Description of the task: Repeat the data exactly, with every line included.

Start of Block

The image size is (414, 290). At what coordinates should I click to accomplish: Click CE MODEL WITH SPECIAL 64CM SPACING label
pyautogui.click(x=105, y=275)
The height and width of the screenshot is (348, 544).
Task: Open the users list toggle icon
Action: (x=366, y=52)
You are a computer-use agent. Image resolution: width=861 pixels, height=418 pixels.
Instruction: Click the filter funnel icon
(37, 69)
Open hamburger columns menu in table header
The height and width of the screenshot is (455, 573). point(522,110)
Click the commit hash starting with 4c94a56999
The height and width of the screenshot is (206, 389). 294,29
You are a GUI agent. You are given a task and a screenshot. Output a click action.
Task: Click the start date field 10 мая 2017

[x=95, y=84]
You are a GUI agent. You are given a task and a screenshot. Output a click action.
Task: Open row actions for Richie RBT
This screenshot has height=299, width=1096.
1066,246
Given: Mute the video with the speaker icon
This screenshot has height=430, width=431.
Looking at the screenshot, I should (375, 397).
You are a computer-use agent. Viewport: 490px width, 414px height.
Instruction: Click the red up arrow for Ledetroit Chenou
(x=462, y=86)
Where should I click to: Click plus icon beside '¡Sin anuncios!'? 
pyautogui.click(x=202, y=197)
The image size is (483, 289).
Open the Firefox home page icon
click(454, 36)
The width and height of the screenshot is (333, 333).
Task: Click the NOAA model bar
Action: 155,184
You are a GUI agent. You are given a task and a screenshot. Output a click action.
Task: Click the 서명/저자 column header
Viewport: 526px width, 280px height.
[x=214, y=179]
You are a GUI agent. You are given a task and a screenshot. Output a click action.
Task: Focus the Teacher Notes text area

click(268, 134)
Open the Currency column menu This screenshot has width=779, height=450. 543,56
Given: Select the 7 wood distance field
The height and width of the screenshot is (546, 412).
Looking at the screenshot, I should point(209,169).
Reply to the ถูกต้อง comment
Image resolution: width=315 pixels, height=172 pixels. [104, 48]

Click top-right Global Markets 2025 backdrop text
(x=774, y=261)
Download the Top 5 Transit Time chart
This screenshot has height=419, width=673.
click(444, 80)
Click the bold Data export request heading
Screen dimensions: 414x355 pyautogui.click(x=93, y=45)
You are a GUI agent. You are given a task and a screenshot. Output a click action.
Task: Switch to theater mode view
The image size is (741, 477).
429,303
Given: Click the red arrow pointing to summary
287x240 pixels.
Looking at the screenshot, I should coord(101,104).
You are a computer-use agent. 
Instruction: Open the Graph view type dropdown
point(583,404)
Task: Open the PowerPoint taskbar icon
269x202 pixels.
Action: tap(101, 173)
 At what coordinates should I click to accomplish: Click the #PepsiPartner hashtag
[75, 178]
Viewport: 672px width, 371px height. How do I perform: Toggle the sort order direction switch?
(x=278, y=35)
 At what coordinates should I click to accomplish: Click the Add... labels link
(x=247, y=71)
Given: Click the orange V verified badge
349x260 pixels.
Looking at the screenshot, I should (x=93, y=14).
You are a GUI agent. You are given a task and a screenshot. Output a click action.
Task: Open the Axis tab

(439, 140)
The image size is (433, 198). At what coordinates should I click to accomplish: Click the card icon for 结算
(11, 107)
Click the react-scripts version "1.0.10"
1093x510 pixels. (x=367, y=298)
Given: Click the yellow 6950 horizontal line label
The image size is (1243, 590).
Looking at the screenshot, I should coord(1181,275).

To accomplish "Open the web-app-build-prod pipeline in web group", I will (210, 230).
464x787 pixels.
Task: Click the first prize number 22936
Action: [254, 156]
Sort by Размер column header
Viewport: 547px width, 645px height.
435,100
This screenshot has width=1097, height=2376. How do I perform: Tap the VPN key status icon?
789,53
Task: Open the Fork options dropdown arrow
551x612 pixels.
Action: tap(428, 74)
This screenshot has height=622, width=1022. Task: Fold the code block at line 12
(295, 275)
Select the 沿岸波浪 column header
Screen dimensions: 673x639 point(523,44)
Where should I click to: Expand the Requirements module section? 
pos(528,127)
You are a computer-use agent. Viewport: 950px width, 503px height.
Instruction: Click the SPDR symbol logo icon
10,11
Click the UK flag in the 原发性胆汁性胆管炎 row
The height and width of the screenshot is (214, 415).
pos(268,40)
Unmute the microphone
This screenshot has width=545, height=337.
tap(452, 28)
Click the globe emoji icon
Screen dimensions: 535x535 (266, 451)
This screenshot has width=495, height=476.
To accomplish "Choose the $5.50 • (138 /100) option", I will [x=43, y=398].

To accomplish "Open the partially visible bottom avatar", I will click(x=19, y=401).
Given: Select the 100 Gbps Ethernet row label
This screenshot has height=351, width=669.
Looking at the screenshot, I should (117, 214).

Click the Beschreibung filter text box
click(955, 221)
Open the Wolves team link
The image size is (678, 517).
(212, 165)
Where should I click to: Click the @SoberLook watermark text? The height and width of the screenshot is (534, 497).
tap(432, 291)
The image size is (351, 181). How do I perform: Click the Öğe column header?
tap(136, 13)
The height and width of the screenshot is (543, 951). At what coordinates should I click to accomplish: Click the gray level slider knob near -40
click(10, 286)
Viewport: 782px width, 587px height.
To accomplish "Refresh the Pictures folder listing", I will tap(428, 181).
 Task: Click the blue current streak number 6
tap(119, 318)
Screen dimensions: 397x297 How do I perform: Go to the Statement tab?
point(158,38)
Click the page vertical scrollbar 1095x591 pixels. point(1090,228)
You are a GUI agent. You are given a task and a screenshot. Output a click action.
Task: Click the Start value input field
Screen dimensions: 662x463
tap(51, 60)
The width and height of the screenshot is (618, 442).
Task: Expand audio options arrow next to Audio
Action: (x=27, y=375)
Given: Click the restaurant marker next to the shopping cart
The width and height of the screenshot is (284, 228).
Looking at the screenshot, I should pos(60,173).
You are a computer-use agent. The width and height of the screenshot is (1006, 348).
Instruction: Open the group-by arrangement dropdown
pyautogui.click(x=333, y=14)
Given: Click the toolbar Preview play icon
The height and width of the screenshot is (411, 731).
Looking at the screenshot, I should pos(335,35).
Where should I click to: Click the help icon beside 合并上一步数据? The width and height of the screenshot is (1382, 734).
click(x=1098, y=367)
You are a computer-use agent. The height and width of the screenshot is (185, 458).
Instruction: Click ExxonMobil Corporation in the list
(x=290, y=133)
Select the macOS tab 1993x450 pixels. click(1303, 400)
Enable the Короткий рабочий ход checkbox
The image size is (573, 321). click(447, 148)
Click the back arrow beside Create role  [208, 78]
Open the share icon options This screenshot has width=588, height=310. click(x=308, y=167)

End of Block

The completed task:
The image size is (414, 290). At what coordinates should I click to accomplish: Click CE MODEL WITH SPECIAL 64CM SPACING label
pyautogui.click(x=105, y=275)
The height and width of the screenshot is (348, 544).
Task: Open the users list toggle icon
Action: (x=366, y=52)
You are a computer-use agent. Image resolution: width=861 pixels, height=418 pixels.
Instruction: Click the filter funnel icon
(37, 69)
Open hamburger columns menu in table header
The height and width of the screenshot is (455, 573). point(522,110)
Click the commit hash starting with 4c94a56999
The height and width of the screenshot is (206, 389). 294,29
You are a GUI agent. You are given a task and a screenshot. Output a click action.
Task: Click the start date field 10 мая 2017

[x=95, y=84]
You are a GUI agent. You are given a task and a screenshot. Output a click action.
Task: Open row actions for Richie RBT
This screenshot has height=299, width=1096.
1066,246
Given: Mute the video with the speaker icon
This screenshot has height=430, width=431.
Looking at the screenshot, I should (375, 397).
You are a computer-use agent. Viewport: 490px width, 414px height.
Instruction: Click the red up arrow for Ledetroit Chenou
(x=462, y=86)
Where should I click to: Click plus icon beside '¡Sin anuncios!'? 
pyautogui.click(x=202, y=197)
The image size is (483, 289).
Open the Firefox home page icon
click(454, 36)
The width and height of the screenshot is (333, 333).
Task: Click the NOAA model bar
Action: 155,184
You are a GUI agent. You are given a task and a screenshot. Output a click action.
Task: Click the 서명/저자 column header
Viewport: 526px width, 280px height.
[x=214, y=179]
You are a GUI agent. You are given a task and a screenshot. Output a click action.
Task: Focus the Teacher Notes text area

click(268, 134)
Open the Currency column menu This screenshot has width=779, height=450. 543,56
Given: Select the 7 wood distance field
The height and width of the screenshot is (546, 412).
Looking at the screenshot, I should point(209,169).
Reply to the ถูกต้อง comment
Image resolution: width=315 pixels, height=172 pixels. [104, 48]

Click top-right Global Markets 2025 backdrop text
(x=774, y=261)
Download the Top 5 Transit Time chart
This screenshot has height=419, width=673.
click(444, 80)
Click the bold Data export request heading
Screen dimensions: 414x355 pyautogui.click(x=93, y=45)
You are a GUI agent. You are given a task and a screenshot. Output a click action.
Task: Switch to theater mode view
The image size is (741, 477).
429,303
Given: Click the red arrow pointing to summary
287x240 pixels.
Looking at the screenshot, I should coord(101,104).
You are a computer-use agent. 
Instruction: Open the Graph view type dropdown
point(583,404)
Task: Open the PowerPoint taskbar icon
269x202 pixels.
Action: tap(101, 173)
 At what coordinates should I click to accomplish: Click the #PepsiPartner hashtag
[75, 178]
Viewport: 672px width, 371px height. How do I perform: Toggle the sort order direction switch?
(x=278, y=35)
 At what coordinates should I click to accomplish: Click the Add... labels link
(x=247, y=71)
Given: Click the orange V verified badge
349x260 pixels.
Looking at the screenshot, I should (x=93, y=14).
You are a GUI agent. You are given a task and a screenshot. Output a click action.
Task: Open the Axis tab

(439, 140)
The image size is (433, 198). At what coordinates should I click to accomplish: Click the card icon for 结算
(11, 107)
Click the react-scripts version "1.0.10"
1093x510 pixels. (x=367, y=298)
Given: Click the yellow 6950 horizontal line label
The image size is (1243, 590).
Looking at the screenshot, I should coord(1181,275).

To accomplish "Open the web-app-build-prod pipeline in web group", I will (210, 230).
464x787 pixels.
Task: Click the first prize number 22936
Action: [254, 156]
Sort by Размер column header
Viewport: 547px width, 645px height.
435,100
This screenshot has width=1097, height=2376. How do I perform: Tap the VPN key status icon?
789,53
Task: Open the Fork options dropdown arrow
551x612 pixels.
Action: tap(428, 74)
This screenshot has height=622, width=1022. Task: Fold the code block at line 12
(295, 275)
Select the 沿岸波浪 column header
Screen dimensions: 673x639 point(523,44)
Where should I click to: Expand the Requirements module section? 
pos(528,127)
You are a computer-use agent. Viewport: 950px width, 503px height.
Instruction: Click the SPDR symbol logo icon
10,11
Click the UK flag in the 原发性胆汁性胆管炎 row
The height and width of the screenshot is (214, 415).
pos(268,40)
Unmute the microphone
This screenshot has width=545, height=337.
tap(452, 28)
Click the globe emoji icon
Screen dimensions: 535x535 (266, 451)
This screenshot has width=495, height=476.
To accomplish "Choose the $5.50 • (138 /100) option", I will [x=43, y=398].

To accomplish "Open the partially visible bottom avatar", I will click(x=19, y=401).
Given: Select the 100 Gbps Ethernet row label
This screenshot has height=351, width=669.
Looking at the screenshot, I should (117, 214).

Click the Beschreibung filter text box
click(955, 221)
Open the Wolves team link
The image size is (678, 517).
(212, 165)
Where should I click to: Click the @SoberLook watermark text? The height and width of the screenshot is (534, 497).
tap(432, 291)
The image size is (351, 181). How do I perform: Click the Öğe column header?
tap(136, 13)
The height and width of the screenshot is (543, 951). At what coordinates should I click to accomplish: Click the gray level slider knob near -40
click(10, 286)
Viewport: 782px width, 587px height.
To accomplish "Refresh the Pictures folder listing", I will tap(428, 181).
 Task: Click the blue current streak number 6
tap(119, 318)
Screen dimensions: 397x297 How do I perform: Go to the Statement tab?
point(158,38)
Click the page vertical scrollbar 1095x591 pixels. point(1090,228)
You are a GUI agent. You are given a task and a screenshot. Output a click action.
Task: Click the Start value input field
Screen dimensions: 662x463
tap(51, 60)
The width and height of the screenshot is (618, 442).
Task: Expand audio options arrow next to Audio
Action: (x=27, y=375)
Given: Click the restaurant marker next to the shopping cart
The width and height of the screenshot is (284, 228).
Looking at the screenshot, I should pos(60,173).
You are a computer-use agent. The width and height of the screenshot is (1006, 348).
Instruction: Open the group-by arrangement dropdown
pyautogui.click(x=333, y=14)
Given: Click the toolbar Preview play icon
The height and width of the screenshot is (411, 731).
Looking at the screenshot, I should pos(335,35).
Where should I click to: Click the help icon beside 合并上一步数据? The width and height of the screenshot is (1382, 734).
click(x=1098, y=367)
You are a computer-use agent. The height and width of the screenshot is (185, 458).
Instruction: Click ExxonMobil Corporation in the list
(x=290, y=133)
Select the macOS tab 1993x450 pixels. click(1303, 400)
Enable the Короткий рабочий ход checkbox
The image size is (573, 321). click(447, 148)
Click the back arrow beside Create role  [208, 78]
Open the share icon options This screenshot has width=588, height=310. click(x=308, y=167)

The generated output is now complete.